**Action item:** The response should consist solely of the line containing "Given: Click the" and the lines after it through the end of the listing below, repeated exactly.

________________________________________

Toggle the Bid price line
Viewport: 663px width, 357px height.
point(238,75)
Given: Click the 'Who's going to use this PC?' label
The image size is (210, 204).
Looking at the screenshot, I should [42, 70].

________________________________________

**Exercise output:**
Given: Click the 'Who's going to use this PC?' label
The image size is (210, 204).
Looking at the screenshot, I should [42, 70].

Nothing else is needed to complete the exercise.